Saturday, October 27, 2012

I kid you not

I kid you not by Damian Gadal
I kid you not, a photo by Damian Gadal on Flickr.
This is the computer I use at work... I kid you not.

My day job is in accounting for a small government department, which is a part of a larger municipal organization.

My current computer which runs Windows XP with Office 2003 is functional but dying, which you can kind of tell by the black duct tape holding it together, was supposed to be replaced with a like kind Dell (don't get me started on that) running Windows XP and Office 2007.

Not much of an upgrade, I know.  So, a new machine was ordered by our IT Department in December of 2010, and arrived the following January 2011.

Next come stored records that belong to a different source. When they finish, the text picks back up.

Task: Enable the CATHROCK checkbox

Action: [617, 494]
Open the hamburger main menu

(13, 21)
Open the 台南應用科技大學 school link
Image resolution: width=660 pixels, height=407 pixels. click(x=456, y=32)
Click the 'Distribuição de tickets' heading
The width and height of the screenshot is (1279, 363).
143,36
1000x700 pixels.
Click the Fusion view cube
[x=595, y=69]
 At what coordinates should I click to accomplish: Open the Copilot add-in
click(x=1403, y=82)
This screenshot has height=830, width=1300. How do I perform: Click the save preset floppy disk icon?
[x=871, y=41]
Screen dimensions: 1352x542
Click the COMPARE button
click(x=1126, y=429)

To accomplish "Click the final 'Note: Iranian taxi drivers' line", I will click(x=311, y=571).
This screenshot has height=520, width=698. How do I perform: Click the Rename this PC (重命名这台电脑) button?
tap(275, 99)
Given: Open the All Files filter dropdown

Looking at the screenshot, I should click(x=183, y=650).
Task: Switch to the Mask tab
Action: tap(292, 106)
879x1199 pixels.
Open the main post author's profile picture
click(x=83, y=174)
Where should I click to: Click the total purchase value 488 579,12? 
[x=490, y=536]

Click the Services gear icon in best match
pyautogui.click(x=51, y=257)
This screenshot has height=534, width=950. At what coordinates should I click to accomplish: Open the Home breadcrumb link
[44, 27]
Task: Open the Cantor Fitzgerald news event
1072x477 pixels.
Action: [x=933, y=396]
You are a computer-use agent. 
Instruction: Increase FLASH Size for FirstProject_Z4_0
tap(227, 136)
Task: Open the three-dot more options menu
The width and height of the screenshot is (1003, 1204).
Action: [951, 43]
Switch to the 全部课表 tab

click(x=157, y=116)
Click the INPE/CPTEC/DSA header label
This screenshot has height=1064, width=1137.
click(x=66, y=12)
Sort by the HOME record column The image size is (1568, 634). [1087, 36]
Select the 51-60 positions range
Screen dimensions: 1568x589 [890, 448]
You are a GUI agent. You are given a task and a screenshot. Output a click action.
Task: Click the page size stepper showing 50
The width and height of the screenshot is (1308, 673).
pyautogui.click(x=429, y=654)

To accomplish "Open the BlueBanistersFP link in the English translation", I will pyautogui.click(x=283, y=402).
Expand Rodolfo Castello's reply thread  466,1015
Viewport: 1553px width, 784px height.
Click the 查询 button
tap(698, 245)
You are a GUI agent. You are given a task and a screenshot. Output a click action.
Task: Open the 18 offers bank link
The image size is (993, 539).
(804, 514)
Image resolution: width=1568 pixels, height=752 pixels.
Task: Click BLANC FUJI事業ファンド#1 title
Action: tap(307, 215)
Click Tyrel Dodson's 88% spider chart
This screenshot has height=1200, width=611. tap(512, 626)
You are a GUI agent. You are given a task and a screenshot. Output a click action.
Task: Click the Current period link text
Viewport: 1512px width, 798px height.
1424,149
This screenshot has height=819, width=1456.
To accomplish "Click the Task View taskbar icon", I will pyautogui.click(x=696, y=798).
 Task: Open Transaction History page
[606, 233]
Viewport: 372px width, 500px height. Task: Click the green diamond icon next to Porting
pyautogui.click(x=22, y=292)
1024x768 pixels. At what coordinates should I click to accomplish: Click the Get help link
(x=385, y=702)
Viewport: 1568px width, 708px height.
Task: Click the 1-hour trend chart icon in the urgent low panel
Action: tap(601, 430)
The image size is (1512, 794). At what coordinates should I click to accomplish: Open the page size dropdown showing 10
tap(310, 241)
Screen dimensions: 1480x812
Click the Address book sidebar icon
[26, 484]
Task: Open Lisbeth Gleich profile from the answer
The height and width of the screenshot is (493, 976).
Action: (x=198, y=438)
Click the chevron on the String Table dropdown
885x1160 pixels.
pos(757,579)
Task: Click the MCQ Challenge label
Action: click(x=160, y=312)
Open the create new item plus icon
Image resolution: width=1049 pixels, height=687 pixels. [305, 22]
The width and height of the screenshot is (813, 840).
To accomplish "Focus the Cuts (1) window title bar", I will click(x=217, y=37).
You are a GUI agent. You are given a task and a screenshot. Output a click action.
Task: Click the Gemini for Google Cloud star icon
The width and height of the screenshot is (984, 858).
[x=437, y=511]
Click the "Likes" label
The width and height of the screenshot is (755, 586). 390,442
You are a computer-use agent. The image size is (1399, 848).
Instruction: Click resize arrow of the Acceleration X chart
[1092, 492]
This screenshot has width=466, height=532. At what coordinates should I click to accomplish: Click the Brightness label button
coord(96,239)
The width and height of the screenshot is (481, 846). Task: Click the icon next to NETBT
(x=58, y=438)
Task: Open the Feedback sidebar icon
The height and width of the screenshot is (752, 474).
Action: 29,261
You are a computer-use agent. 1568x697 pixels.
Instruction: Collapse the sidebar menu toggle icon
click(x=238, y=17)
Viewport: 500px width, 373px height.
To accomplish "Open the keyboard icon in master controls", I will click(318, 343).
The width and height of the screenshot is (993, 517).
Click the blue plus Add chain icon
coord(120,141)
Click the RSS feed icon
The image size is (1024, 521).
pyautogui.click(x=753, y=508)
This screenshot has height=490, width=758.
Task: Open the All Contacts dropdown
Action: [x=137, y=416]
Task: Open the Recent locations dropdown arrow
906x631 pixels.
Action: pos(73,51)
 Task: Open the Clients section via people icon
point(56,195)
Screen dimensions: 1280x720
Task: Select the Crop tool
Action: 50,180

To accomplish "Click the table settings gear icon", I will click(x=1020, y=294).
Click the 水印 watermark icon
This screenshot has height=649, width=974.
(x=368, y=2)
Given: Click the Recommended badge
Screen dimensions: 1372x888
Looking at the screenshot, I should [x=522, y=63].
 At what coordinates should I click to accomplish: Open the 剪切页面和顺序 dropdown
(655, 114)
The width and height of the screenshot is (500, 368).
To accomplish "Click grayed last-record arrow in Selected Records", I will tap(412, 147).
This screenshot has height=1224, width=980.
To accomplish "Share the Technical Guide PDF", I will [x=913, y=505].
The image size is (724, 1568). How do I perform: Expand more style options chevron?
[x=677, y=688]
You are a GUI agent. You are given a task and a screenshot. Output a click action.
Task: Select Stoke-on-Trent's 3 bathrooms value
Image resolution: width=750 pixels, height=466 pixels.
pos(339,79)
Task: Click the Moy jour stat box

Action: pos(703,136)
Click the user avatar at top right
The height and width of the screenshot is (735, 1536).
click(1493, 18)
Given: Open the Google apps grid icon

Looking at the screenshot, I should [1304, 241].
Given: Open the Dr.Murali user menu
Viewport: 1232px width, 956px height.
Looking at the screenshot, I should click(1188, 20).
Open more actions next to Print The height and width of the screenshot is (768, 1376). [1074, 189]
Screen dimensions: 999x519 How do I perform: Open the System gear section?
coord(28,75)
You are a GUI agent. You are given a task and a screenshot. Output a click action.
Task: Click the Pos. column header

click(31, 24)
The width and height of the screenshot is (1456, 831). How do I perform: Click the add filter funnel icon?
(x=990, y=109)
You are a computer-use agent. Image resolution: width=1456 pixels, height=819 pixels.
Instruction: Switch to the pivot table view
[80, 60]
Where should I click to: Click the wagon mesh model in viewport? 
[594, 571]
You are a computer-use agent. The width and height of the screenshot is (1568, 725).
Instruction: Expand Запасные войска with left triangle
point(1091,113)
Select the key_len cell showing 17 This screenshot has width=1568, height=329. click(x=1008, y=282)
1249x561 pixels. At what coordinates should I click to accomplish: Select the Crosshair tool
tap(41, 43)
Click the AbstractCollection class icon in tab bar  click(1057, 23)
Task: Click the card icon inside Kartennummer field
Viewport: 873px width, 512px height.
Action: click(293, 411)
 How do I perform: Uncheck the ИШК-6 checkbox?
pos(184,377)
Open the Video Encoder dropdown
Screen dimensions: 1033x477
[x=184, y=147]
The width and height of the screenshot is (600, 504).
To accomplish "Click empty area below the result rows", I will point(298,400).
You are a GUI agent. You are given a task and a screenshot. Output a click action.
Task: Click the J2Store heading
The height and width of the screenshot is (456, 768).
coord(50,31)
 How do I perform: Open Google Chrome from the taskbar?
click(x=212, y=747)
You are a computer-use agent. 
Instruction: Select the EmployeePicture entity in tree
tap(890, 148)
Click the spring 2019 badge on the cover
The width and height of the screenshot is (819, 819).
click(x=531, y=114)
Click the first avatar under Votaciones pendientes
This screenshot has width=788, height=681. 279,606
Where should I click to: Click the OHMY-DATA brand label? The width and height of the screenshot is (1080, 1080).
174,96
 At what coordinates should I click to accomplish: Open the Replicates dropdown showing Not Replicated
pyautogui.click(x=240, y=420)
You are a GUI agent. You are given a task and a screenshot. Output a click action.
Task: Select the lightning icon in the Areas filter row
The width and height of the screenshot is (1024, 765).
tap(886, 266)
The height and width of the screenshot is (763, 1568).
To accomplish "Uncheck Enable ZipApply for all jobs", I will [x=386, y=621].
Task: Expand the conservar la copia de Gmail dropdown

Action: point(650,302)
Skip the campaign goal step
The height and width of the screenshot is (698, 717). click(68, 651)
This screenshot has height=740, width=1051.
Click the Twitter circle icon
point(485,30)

This "new" computer then sat in my cubicle from January 2011 unto the beginning of October 2012.  It never got installed.  Why?  Because I insisted that my scanner (crucial equipment) and fax modem be installed.  I've been more or less paperless for more than a decade in my work area (we have no physical storage) and I love the convenience digital documents.

So, this October, the computer got picked up by the IT Department from my area to be "imaged" and brought back and installed.  A week went by and no word on how things were going.  On week two I got a phone call about the Scanner and Fax options I was requesting (I want a machine that matches the capabilities of my current machine), and after lots of back and forth they said they'd work on it.  But not until after lecturing me about asking for old technology, and I could not help but laugh at that, pointing out that they were installing old technology with my "new" two plus year old computer.

So, three weeks (on top of the 20 plus months already mentioned) have gone by and no computer has been installed.

If folks have any doubts about government inefficiency, they shouldn't.  I've seen it first hand from the inside for more than 25 years.  It's bad and getting worse.  People should be much more outraged than they are.  Unless government modernizes in a cost effective manner it won't be able to serve the public, and as much of it should be outsourced as possible.  This will require breaking some of the union stranglehold on government.

To sum up this rather long post, my "new" computer will probably end up getting installed by 2013 (government does very little work during the last two months of the year because of the holidays).

I thoght it would be interesting to compare what's been developed during my two year wait to have an antique installed, and I'll use Apple as an example, so here we go:

iPhone 4, iPhone 4S, iPhone 5, iPad 2, 3, 4, and iPad mini, iOS5, iOS6, new Apple TV, two versions of OSX, new Mac Mini, new mac books, new iMac.... You get the idea.

Hell, even Microsoft upgraded their OS to Windows 8 and came out with the Surface tablet, not to mention newer versions of Office.

So, yes, tech development is speeding up, and government is falling further and further behind and never shall the two meet.

Government is failing at an accelerating rate.